The biggest development of the season is one of the heads of these new teams, as for the first time Gavin Belson is on the same side as our heroes. Richard’s pitch to license the patent from him goes over about as well as expected, as does his inability to negotiate without getting into technical minutiae and potentially giving away too much. Only this time, it doesn’t seem to backfire. Gavin remains as petty, egotistical, and mean-spirited as ever—from the destruction wrought on his home post-termination to calling Richard a bad person—but there’s something in Matt Ross’ eyes when he sees Richard’s calculations that’s different than what we’ve seen before. The two share a legitimate moment of realization, one that’s quickly destroyed by Richard setting fire to his couch in peak Silicon Valley fashion.

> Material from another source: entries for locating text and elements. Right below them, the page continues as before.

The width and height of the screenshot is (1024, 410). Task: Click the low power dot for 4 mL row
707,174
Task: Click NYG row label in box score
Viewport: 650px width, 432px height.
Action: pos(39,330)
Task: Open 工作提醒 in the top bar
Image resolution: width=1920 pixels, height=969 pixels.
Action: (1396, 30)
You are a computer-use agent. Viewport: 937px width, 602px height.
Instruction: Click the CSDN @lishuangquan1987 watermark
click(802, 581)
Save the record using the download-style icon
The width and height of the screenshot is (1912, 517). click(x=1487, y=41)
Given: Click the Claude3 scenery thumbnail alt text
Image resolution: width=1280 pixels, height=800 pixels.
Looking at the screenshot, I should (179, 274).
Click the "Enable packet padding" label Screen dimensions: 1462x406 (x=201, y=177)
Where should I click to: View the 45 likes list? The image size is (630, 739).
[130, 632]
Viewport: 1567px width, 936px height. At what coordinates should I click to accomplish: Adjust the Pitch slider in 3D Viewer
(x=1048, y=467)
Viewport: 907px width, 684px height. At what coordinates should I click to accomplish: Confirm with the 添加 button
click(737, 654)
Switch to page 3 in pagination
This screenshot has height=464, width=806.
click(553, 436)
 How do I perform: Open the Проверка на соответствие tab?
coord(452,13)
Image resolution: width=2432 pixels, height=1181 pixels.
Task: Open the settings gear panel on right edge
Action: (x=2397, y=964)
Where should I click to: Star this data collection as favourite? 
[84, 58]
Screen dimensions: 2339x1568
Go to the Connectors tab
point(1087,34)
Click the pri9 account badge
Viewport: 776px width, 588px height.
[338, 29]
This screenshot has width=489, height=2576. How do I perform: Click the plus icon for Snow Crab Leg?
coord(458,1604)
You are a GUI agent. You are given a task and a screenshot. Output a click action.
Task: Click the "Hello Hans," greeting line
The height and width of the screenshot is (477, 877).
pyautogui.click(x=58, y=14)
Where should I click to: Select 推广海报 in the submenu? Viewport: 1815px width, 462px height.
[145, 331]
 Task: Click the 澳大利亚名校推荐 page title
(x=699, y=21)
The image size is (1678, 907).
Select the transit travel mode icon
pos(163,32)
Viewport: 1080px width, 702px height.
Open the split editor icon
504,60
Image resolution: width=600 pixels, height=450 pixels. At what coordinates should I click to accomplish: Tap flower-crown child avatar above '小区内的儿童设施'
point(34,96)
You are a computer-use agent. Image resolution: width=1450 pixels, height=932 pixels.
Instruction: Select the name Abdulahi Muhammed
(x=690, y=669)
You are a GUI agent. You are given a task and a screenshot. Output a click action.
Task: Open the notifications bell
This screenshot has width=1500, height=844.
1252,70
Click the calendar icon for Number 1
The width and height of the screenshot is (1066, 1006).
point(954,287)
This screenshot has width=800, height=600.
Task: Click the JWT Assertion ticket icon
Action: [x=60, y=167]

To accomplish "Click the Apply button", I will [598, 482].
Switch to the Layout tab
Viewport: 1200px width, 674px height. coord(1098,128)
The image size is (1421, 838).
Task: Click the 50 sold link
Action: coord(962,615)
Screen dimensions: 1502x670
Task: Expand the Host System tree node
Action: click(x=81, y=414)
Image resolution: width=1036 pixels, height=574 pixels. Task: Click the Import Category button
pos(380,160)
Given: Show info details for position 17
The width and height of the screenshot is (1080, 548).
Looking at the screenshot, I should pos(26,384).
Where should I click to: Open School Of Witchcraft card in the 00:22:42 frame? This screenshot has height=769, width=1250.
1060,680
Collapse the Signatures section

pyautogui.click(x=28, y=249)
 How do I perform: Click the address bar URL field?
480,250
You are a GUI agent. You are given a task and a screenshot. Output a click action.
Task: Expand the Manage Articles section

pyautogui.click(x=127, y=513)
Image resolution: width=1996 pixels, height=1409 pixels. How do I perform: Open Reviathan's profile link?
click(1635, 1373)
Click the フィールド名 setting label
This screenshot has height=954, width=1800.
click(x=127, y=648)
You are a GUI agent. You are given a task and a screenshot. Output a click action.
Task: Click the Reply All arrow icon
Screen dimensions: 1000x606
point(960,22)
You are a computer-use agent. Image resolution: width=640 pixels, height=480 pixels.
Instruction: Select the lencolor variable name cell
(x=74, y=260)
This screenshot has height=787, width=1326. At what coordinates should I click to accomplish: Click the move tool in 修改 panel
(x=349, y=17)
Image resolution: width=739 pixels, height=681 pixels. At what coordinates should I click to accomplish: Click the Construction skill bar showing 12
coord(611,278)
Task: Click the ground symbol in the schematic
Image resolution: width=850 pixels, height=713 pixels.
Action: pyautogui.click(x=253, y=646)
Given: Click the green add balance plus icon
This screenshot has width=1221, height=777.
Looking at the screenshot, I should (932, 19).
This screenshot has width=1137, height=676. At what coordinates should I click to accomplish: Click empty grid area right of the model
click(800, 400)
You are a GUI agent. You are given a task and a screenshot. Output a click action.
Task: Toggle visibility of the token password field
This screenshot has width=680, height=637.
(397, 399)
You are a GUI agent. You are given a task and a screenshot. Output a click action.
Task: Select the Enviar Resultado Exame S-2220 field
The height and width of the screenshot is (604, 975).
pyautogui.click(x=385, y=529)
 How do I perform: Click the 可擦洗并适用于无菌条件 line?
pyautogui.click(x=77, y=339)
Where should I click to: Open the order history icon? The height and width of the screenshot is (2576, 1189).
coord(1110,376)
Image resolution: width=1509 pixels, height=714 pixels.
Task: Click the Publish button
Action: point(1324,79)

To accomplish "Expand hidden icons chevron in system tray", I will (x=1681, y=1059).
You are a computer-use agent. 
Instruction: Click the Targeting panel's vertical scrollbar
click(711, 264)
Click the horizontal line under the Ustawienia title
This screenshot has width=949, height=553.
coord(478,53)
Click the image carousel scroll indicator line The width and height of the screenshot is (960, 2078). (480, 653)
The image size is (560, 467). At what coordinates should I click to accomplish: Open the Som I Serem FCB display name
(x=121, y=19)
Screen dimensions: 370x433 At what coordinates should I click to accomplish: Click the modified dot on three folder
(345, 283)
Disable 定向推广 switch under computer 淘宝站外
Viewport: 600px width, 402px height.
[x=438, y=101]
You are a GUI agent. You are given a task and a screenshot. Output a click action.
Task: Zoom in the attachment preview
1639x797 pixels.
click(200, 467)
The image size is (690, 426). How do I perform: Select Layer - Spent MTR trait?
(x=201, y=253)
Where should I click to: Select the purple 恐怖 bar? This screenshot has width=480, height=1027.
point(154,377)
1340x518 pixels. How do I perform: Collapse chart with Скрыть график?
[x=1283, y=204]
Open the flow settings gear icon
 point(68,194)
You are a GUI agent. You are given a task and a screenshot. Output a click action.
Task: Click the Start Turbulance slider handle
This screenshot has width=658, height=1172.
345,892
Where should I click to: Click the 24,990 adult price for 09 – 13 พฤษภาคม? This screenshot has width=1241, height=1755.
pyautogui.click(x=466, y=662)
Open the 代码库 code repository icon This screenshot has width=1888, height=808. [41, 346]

Pivoting Gavin into an alliance with Richard is fertile territory for a lot of reasons. After three seasons using him as a spiteful roadblock for the company was old hat, as was his jockeying to remain popular in the eyes of the Hooli board. We’ve never seen him have to do what Richard’s done for years and try to build something from the ground up. Having him go back to his roots opens up the door for new and varied interactions, full of conflict but in a different way than we’ve seen before. There’s signs of early tension in their meetings over staffing the new company, and those could either fester into more competitive roots or warp into an odd mentor-mentee relationship. Either way, it’s new material for Ross and Thomas Middleditch, and a promising use of both of their manic energies.
While Richard reassures the team that they don’t have to join him if they don’t want to, that promise doesn’t last long. Jared, simultaneously missing his connection with Richard and all too familiar with how dangerous Gavin can be to work with, talks his way back to his position as Richard’s right-hand man. It’s not a surprise at this point how good Zach Woods is as Jared, but between the woops of “Intellectual Property” (which I did not praise accordingly last week and for which I apologize) and the relieved laughter this week, he’s unlocking new levels of delighted mania in the character as he moves away from the abandoned puppy of the early episodes. And in the roster of scary things that Jared’s said, his plea to be rehired easily goes up into the top 10:
Jared: “You need me! The half-crazed, half-Apache who’ll do anything to have your back! I’ll scalp Gavin if I have to and all those those paleface sons of bitches! I’ll kill them with knives, I’ll kill them with guns, I’ll kill them with my bare hands, I’ll talk them into suicide.”